#### ABOUT THIS TASK:
Using the biographical extract about Steiner below, explain in one to three sentences how Steiner came to serve on the State Child Development Programs Advisory Committee.

#### PAGE EXTRACT:
=====

California Governor George Deukmejian appointed Steiner to the State Child Development Programs Advisory Committee in 1986, and from 1990 to 1998 he served as a policy advisor to the Cabinet Secretary for Child Development and Education in the Administration of Governor Pete Wilson. He has taught political science at the University of California, Irvine, Public Policy at the University of Southern California, and child abuse courses at Chapman University. Steiner has also worked with the California Youth Authority, the Los Angeles Department of Adoptions, Metropolitan State Hospital, and various residential treatment agencies serving abused and neglected children.

Steiner served as a delegate from the United States to Poland, Czechoslovakia and the former Soviet Union in 1991.

=====

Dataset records
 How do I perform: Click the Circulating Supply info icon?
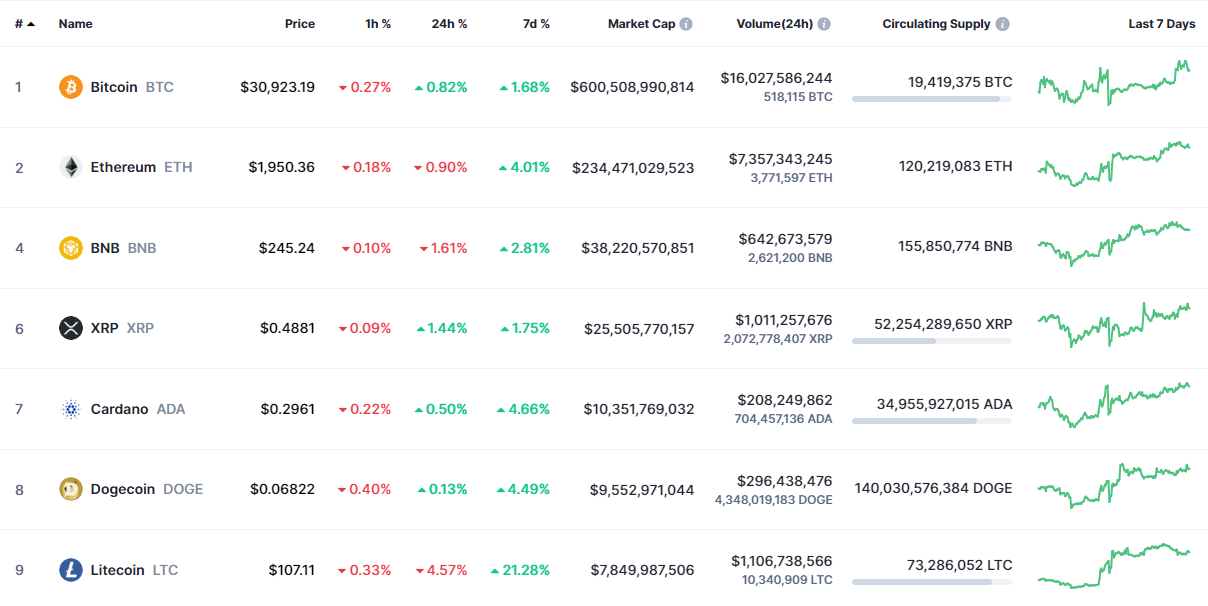(1002, 24)
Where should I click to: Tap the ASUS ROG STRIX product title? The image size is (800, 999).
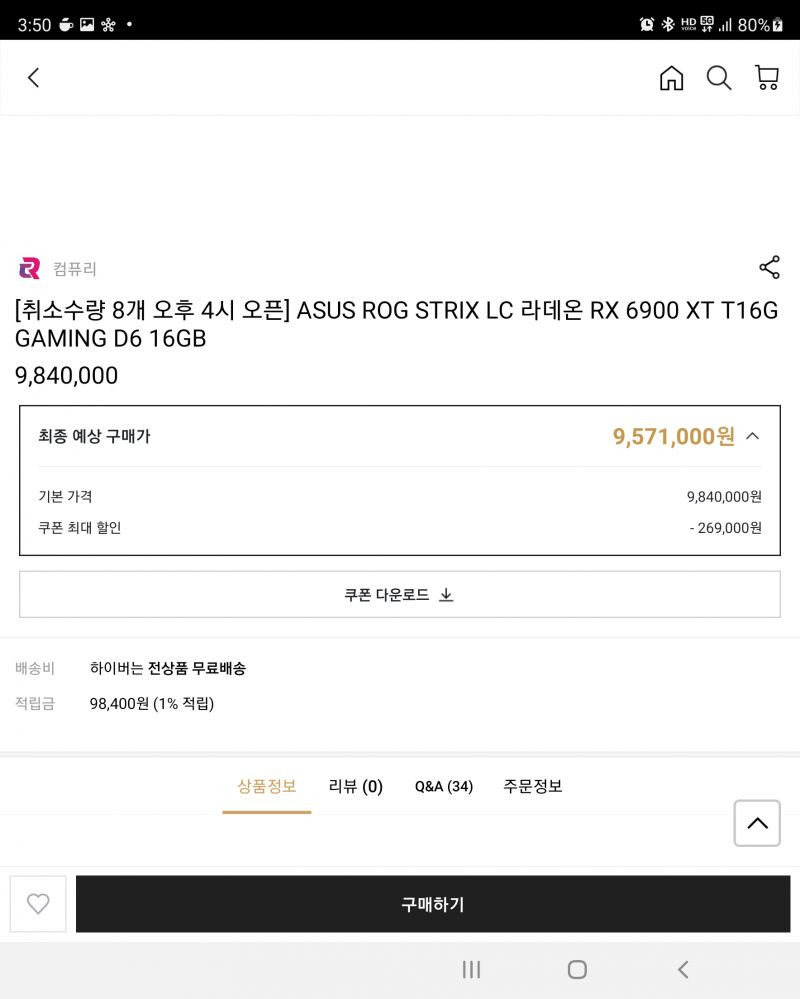396,324
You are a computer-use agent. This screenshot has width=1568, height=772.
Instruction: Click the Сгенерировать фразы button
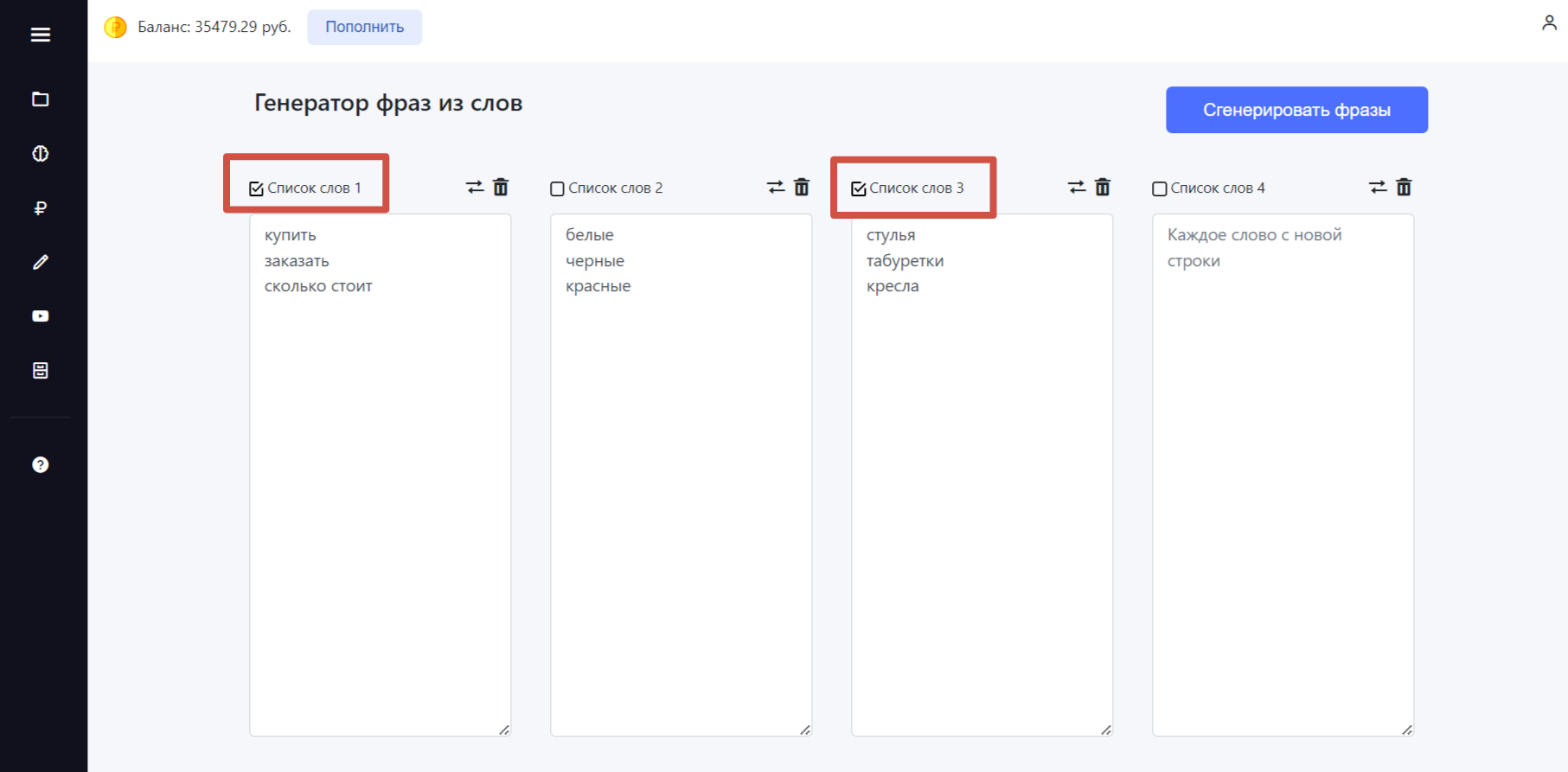[1296, 110]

=====

#### RESULT OF THE TASK:
California Governor George Deukmejian appointed Steiner to the State Child Development Programs Advisory Committee in 1986.